■ **BRIEF**
Gather all lines in the entries that include the word "width".

+++ MATERIAL TO PROCESS +++

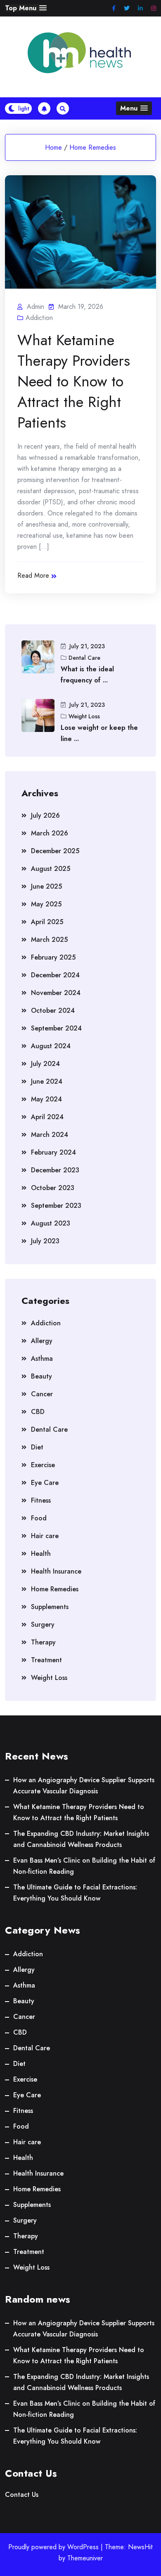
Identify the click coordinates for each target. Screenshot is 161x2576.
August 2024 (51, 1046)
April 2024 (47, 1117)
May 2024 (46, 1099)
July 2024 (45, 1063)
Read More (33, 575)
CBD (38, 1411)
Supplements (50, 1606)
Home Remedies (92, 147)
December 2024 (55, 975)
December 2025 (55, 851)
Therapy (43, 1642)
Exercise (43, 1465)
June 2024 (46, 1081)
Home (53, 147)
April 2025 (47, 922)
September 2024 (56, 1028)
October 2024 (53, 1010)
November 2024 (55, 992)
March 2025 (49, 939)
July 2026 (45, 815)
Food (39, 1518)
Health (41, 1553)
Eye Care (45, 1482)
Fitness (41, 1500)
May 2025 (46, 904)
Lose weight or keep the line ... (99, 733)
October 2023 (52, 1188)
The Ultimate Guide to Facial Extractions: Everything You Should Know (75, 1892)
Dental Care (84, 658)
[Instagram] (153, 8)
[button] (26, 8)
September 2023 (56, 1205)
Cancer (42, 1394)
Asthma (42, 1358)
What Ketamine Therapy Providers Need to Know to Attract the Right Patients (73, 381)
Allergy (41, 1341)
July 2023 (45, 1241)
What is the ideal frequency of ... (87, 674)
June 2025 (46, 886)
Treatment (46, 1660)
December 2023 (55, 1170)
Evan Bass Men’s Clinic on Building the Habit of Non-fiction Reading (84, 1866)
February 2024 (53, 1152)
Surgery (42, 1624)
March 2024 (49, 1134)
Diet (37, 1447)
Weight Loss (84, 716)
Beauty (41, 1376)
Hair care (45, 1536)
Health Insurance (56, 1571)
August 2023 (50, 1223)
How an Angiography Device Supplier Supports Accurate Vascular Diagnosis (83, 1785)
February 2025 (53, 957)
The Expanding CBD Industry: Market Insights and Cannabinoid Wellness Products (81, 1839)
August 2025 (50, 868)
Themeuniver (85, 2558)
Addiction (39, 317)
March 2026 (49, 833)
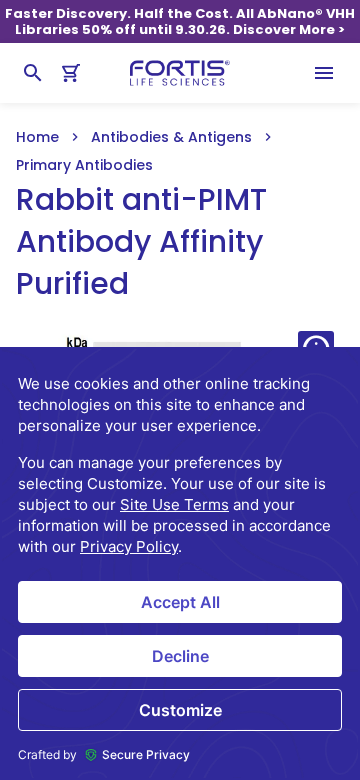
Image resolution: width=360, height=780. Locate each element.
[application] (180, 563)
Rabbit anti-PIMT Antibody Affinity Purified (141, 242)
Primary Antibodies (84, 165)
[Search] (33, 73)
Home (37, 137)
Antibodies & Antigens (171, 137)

+++
+++ MATERIAL TO PROCESS +++

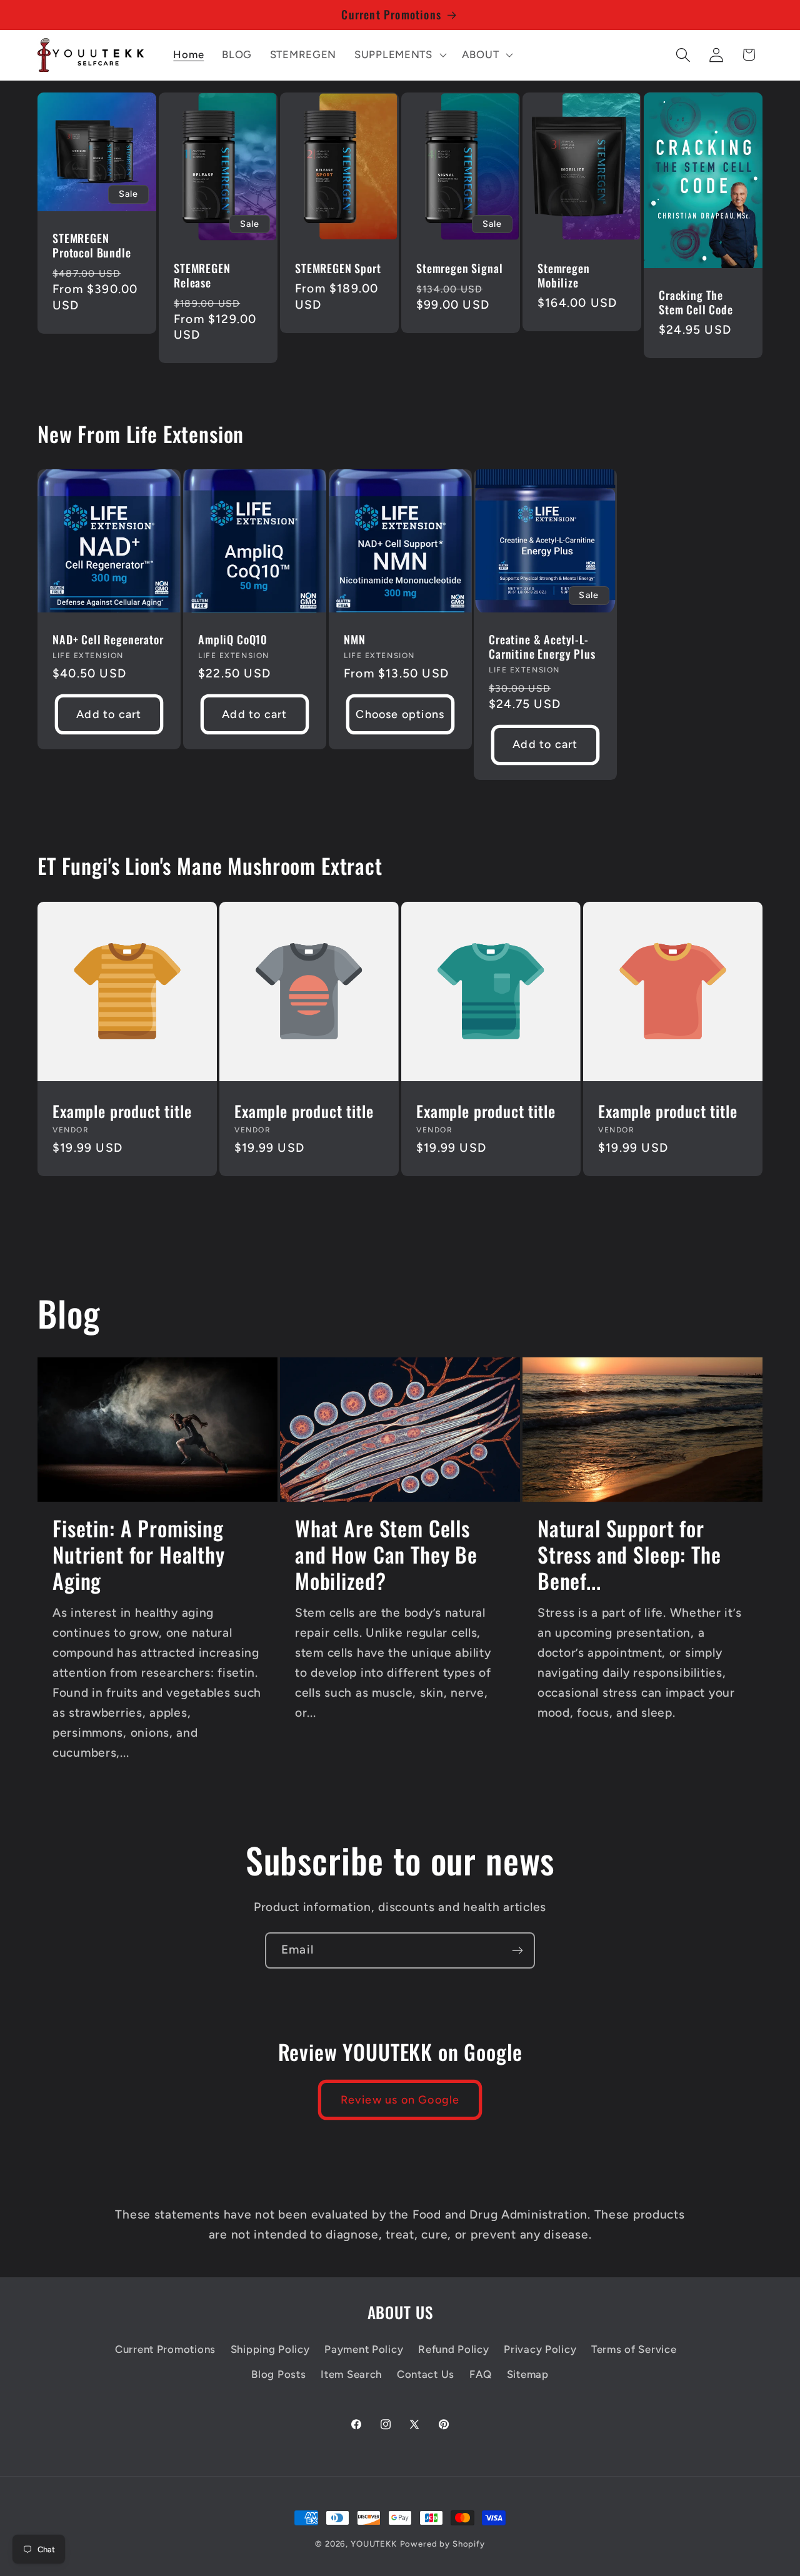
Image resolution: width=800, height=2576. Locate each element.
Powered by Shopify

+++

■ **SOLUTION BELOW**
Image resolution: width=360, height=780. Locate each element.
Image resolution: width=800, height=2576. Locate each element.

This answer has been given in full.